Items from a data source:
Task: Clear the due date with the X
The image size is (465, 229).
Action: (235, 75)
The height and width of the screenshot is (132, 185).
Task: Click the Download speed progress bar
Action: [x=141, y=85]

_EXERCISE INSTRUCTIONS_
Every record must appear in the answer exactly as written.

_EXERCISE RESPONSE_
Task: Clear the due date with the X
The image size is (465, 229).
Action: (235, 75)
The height and width of the screenshot is (132, 185).
Task: Click the Download speed progress bar
Action: [x=141, y=85]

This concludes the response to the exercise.